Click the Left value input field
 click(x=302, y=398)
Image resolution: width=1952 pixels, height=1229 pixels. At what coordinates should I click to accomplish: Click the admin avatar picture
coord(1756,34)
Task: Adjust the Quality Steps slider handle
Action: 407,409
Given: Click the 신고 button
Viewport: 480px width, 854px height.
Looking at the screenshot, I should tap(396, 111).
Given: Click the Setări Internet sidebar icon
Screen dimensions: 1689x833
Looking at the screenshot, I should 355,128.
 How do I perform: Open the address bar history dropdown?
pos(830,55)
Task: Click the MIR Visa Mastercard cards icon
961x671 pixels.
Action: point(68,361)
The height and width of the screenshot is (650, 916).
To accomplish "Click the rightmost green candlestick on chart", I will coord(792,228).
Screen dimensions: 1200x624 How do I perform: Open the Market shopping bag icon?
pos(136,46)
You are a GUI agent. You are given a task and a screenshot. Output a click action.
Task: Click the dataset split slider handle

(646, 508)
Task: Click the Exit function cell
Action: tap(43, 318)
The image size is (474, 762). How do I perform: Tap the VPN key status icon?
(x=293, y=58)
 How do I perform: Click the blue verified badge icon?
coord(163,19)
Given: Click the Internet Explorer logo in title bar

• [Exercise requirements]: Set down exactly the line with "How do I perform: Open the address" and each line after it up to the end of the records, adding nothing.

• [Written answer]:
 How do I perform: Open the address bar history dropdown?
pos(830,55)
Task: Click the MIR Visa Mastercard cards icon
961x671 pixels.
Action: point(68,361)
The height and width of the screenshot is (650, 916).
To accomplish "Click the rightmost green candlestick on chart", I will coord(792,228).
Screen dimensions: 1200x624 How do I perform: Open the Market shopping bag icon?
pos(136,46)
You are a GUI agent. You are given a task and a screenshot. Output a click action.
Task: Click the dataset split slider handle

(646, 508)
Task: Click the Exit function cell
Action: tap(43, 318)
The image size is (474, 762). How do I perform: Tap the VPN key status icon?
(x=293, y=58)
 How do I perform: Click the blue verified badge icon?
coord(163,19)
Given: Click the Internet Explorer logo in title bar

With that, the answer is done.